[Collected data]
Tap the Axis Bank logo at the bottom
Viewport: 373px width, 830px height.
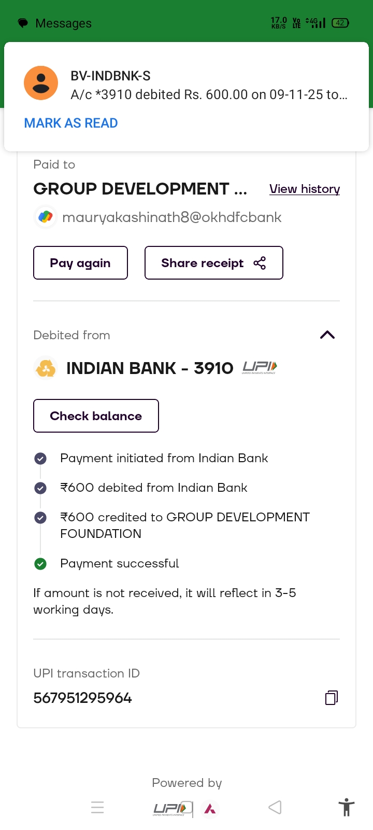[210, 808]

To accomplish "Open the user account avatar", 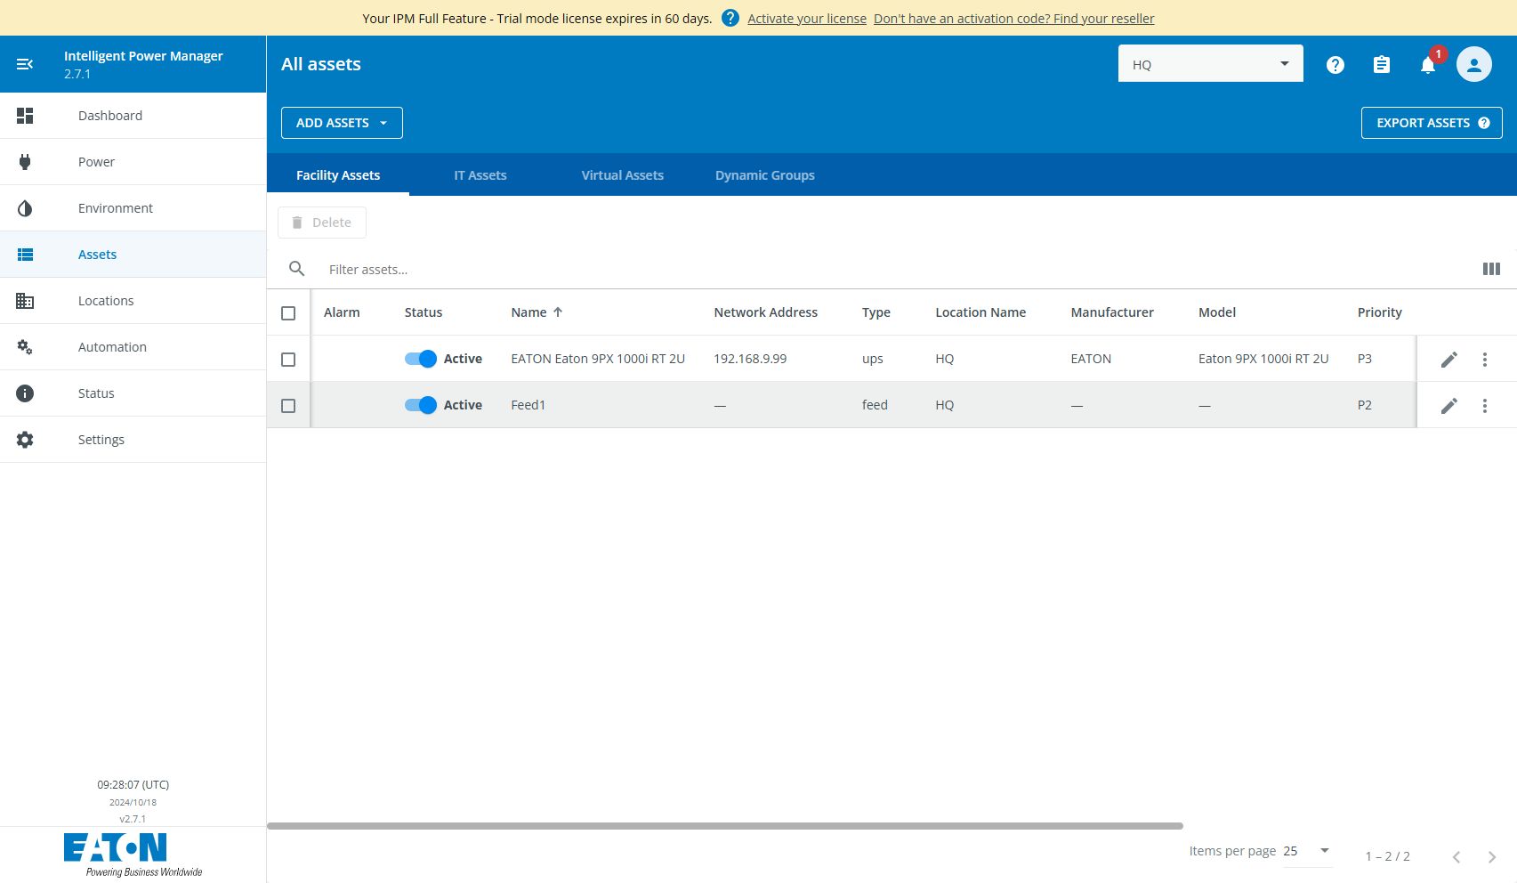I will coord(1473,65).
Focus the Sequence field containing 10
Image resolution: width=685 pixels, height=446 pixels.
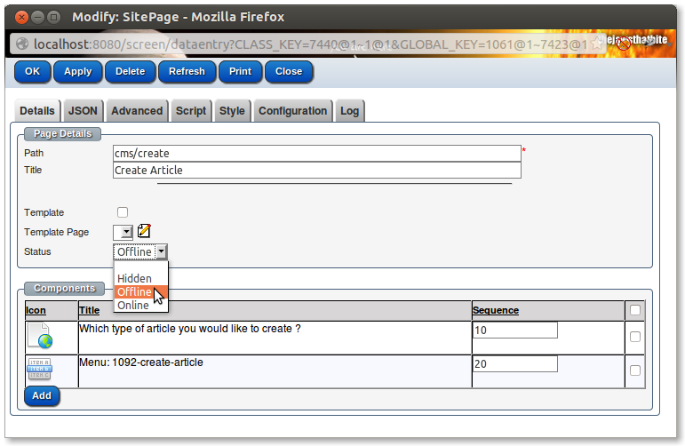(514, 331)
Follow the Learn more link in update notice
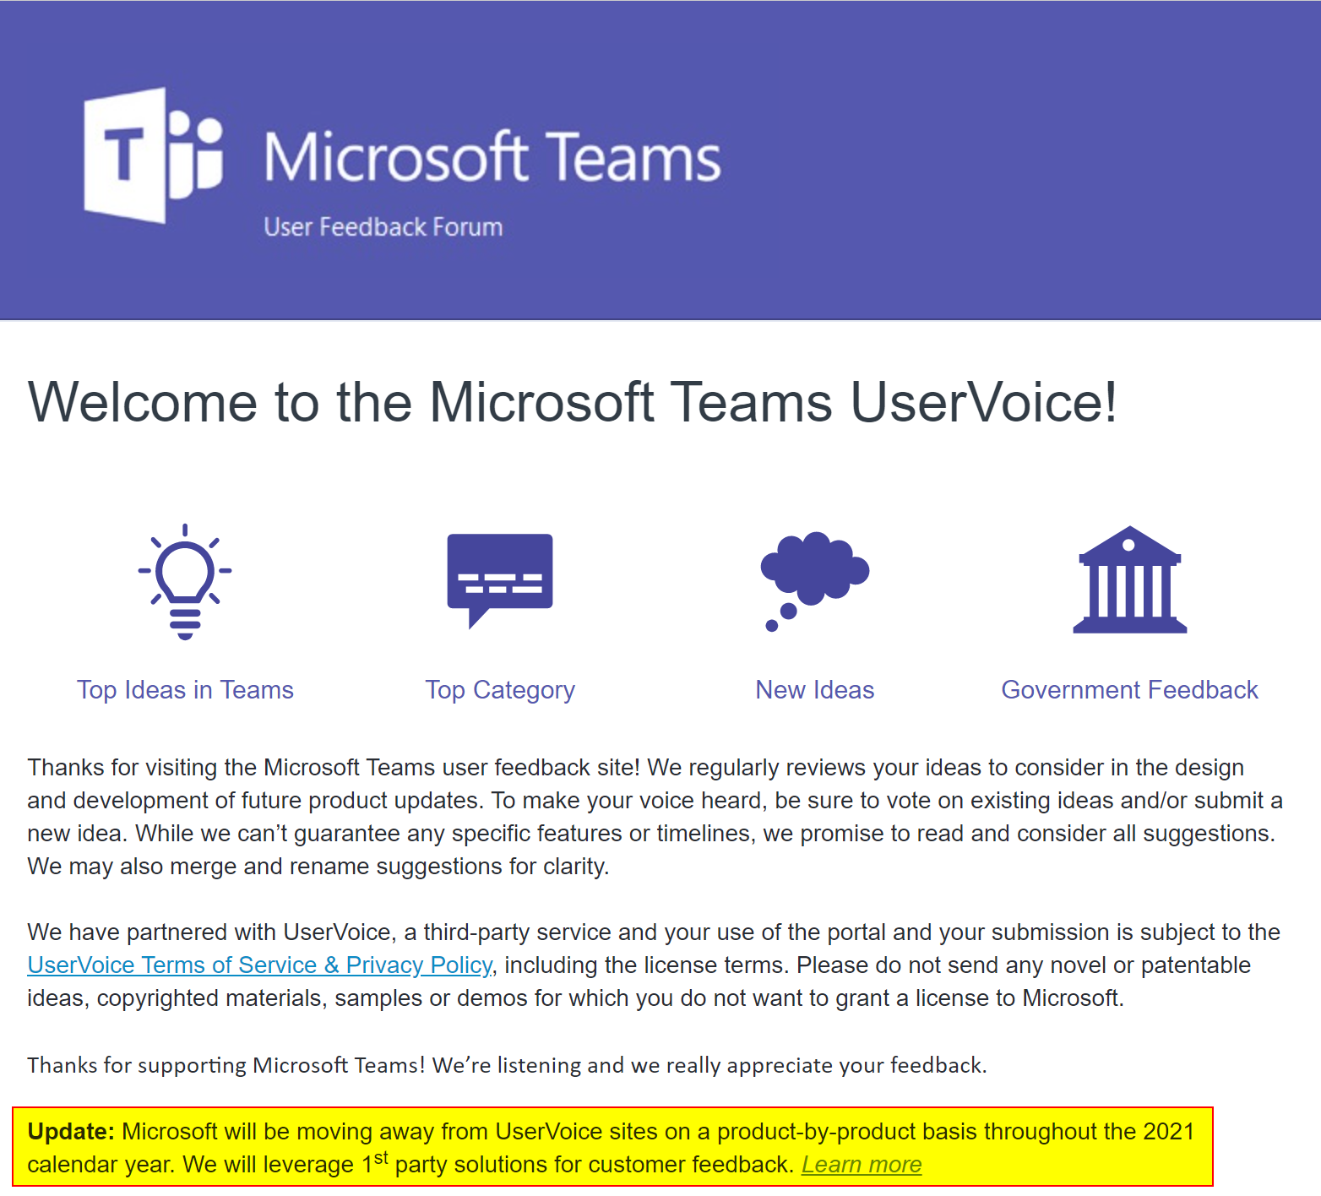1321x1196 pixels. tap(861, 1165)
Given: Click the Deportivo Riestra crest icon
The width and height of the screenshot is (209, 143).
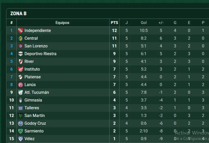Looking at the screenshot, I should [20, 54].
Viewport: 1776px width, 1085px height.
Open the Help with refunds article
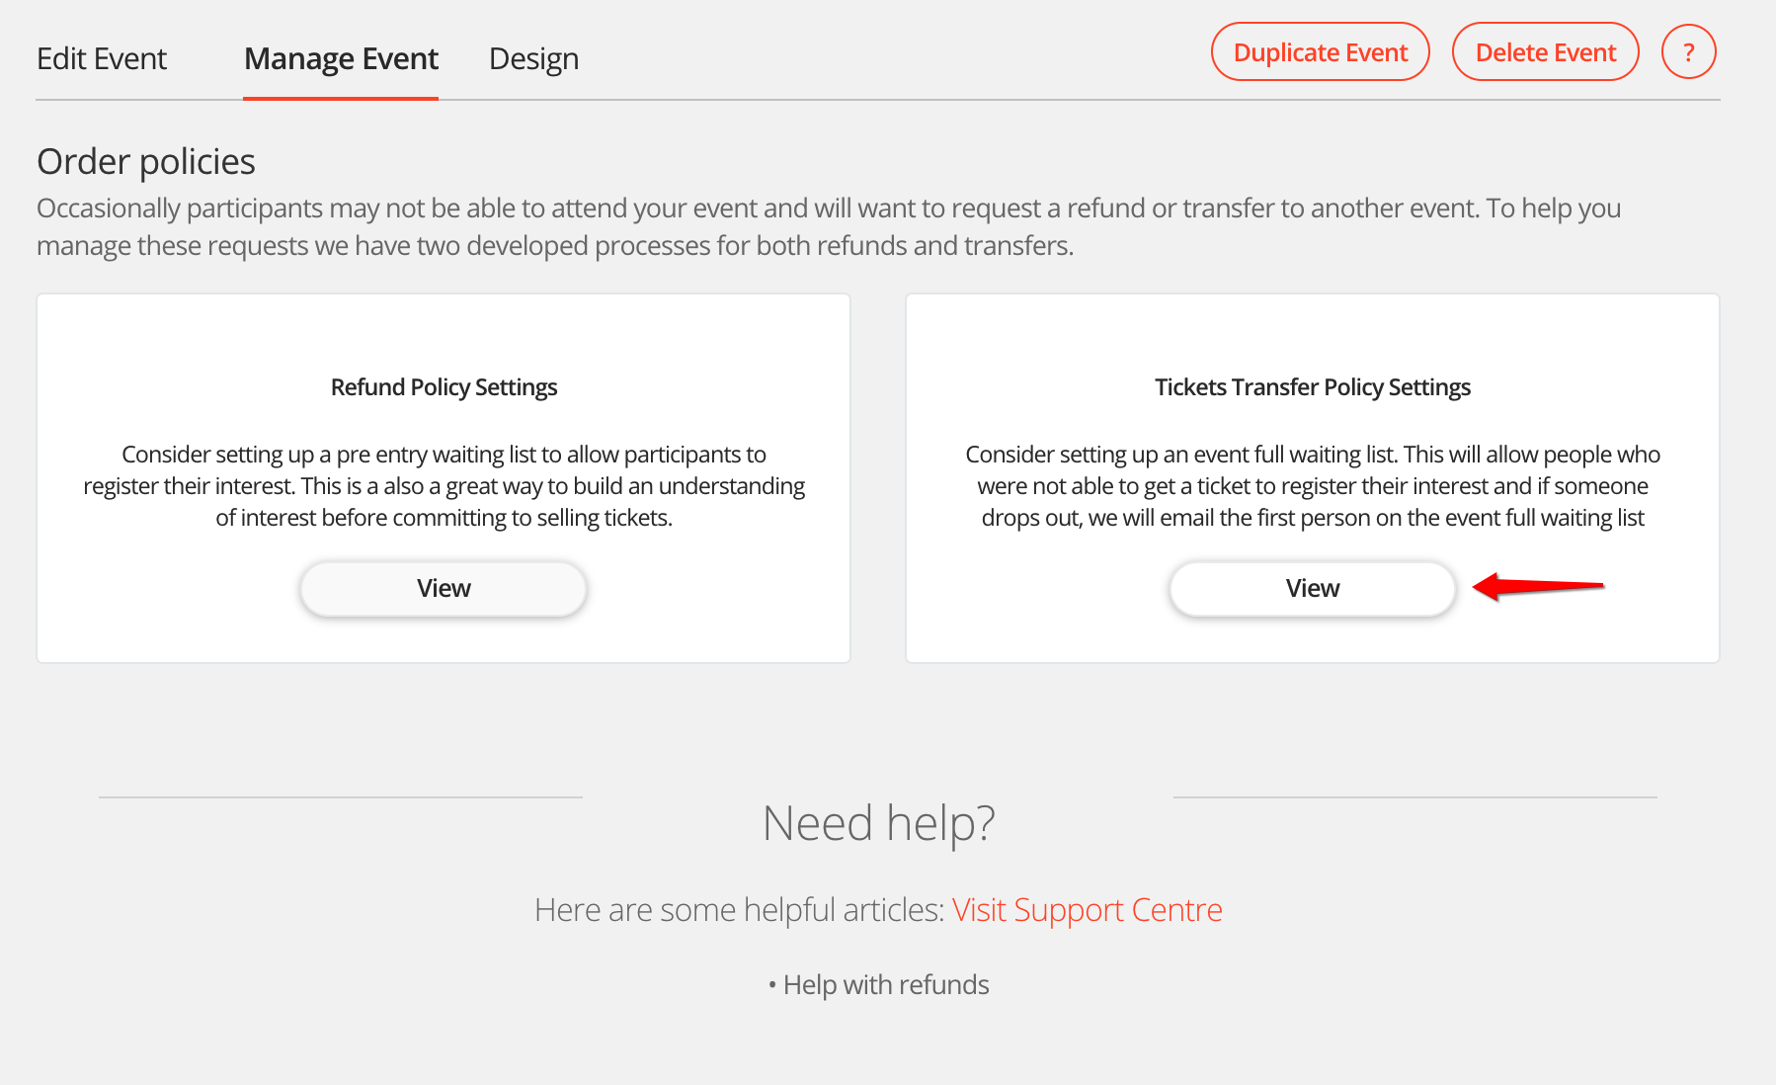click(x=886, y=985)
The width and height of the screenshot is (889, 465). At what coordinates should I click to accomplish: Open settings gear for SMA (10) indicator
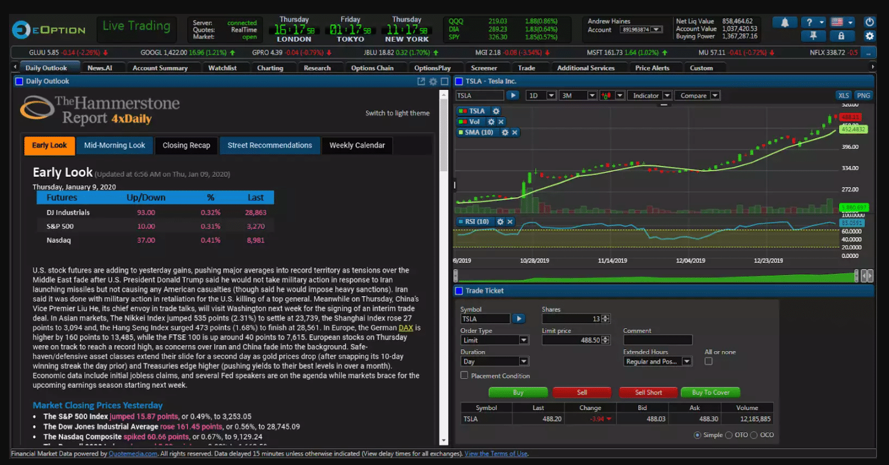[505, 133]
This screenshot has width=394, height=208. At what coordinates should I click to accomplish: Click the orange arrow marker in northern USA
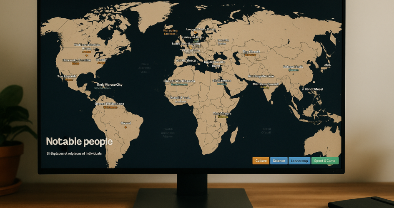coord(87,54)
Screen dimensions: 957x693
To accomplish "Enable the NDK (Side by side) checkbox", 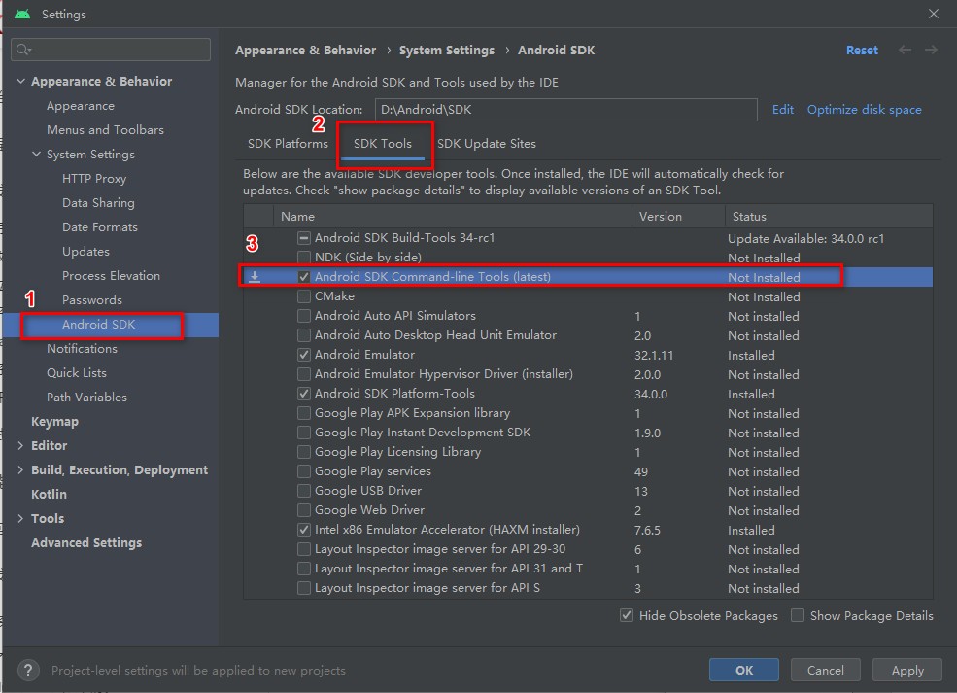I will (304, 258).
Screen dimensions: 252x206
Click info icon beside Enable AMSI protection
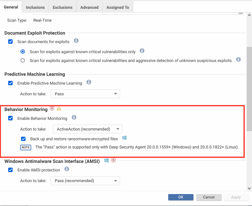(67, 169)
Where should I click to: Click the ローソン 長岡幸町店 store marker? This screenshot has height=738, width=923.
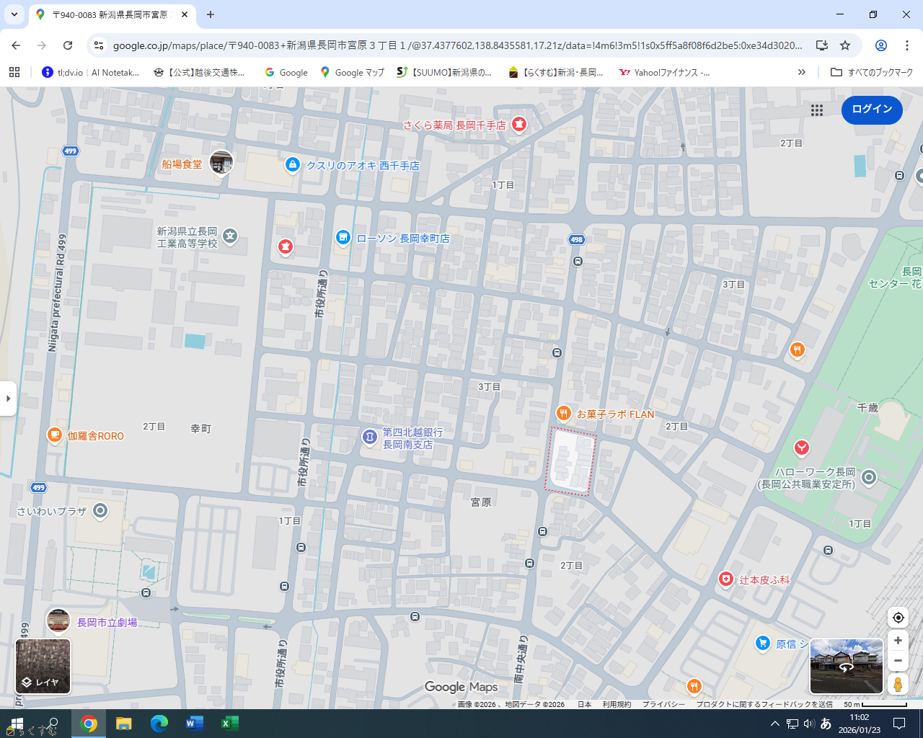pyautogui.click(x=343, y=238)
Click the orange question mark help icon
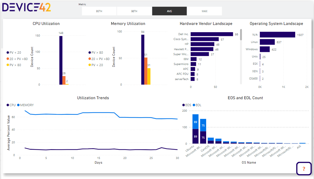The height and width of the screenshot is (179, 314). tap(304, 169)
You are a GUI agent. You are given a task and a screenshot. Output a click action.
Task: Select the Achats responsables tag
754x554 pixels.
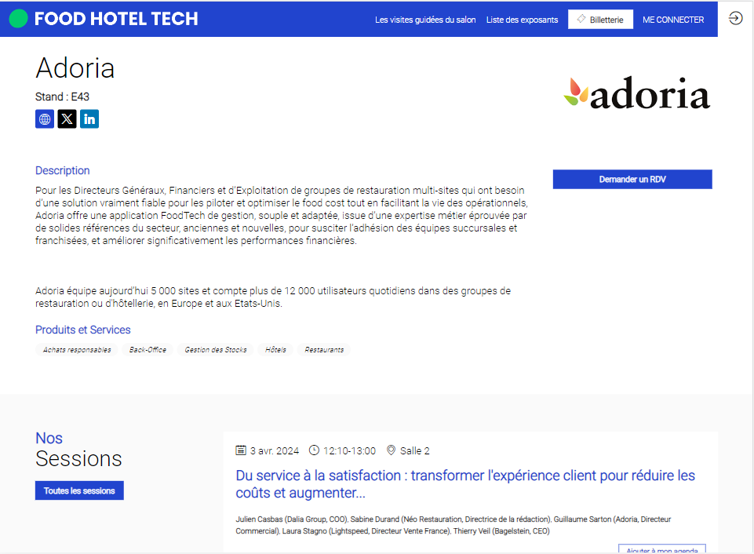pyautogui.click(x=77, y=350)
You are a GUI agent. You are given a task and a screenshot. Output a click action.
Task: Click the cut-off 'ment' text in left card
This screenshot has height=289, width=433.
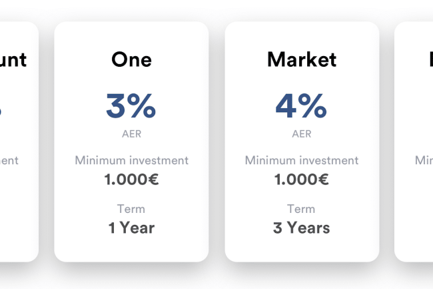point(9,160)
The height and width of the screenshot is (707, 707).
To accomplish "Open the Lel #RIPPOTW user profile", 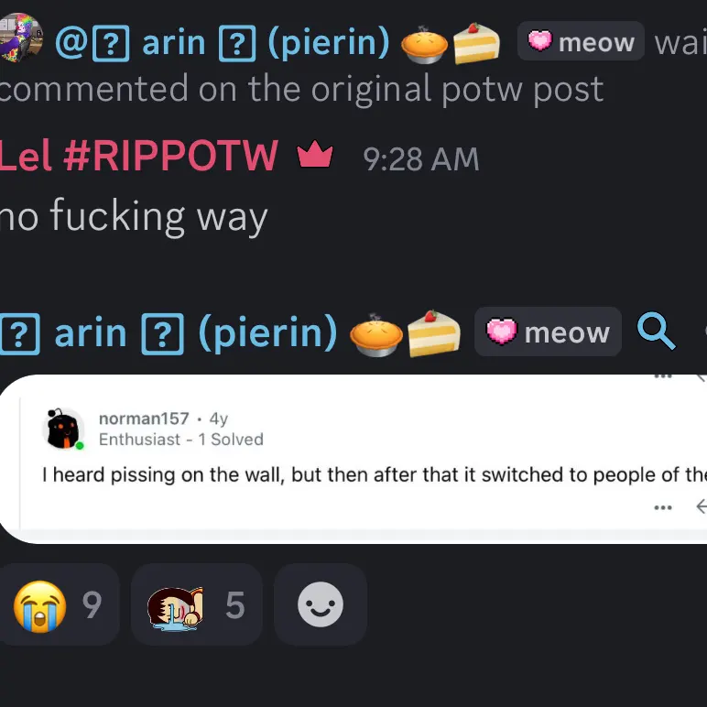I will point(139,156).
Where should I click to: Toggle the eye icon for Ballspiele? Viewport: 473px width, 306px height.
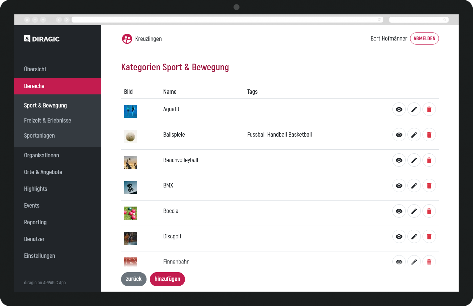pos(399,135)
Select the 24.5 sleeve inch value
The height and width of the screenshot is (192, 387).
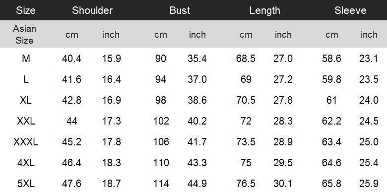[369, 121]
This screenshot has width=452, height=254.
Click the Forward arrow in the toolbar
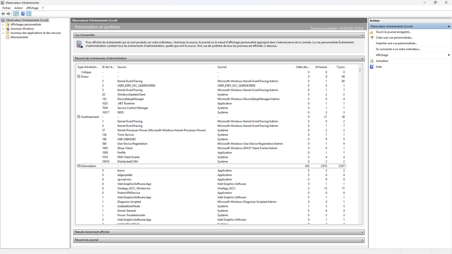tap(8, 14)
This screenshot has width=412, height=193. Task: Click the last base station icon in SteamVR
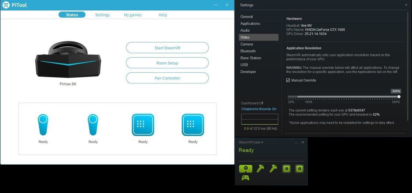point(300,168)
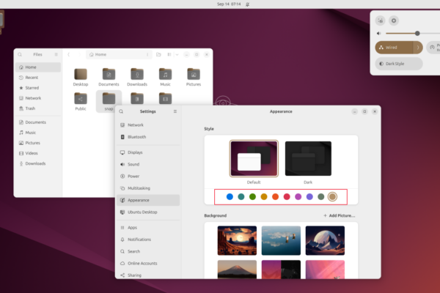Click the new folder icon in Files toolbar
This screenshot has width=440, height=293.
coord(158,54)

▶ Work request
Please print exactly the lines from the line containing "Select the 24.5 sleeve inch value" through the end of the records above, both included, leaving out every picture.

▶ Answer to this exercise
Select the 24.5 sleeve inch value
The height and width of the screenshot is (192, 387).
[369, 121]
This screenshot has width=452, height=254.
Click the Forward arrow in the toolbar
tap(8, 14)
This screenshot has width=412, height=193. Task: Click the last base station icon in SteamVR
point(300,168)
Click the new folder icon in Files toolbar
This screenshot has width=440, height=293.
coord(158,54)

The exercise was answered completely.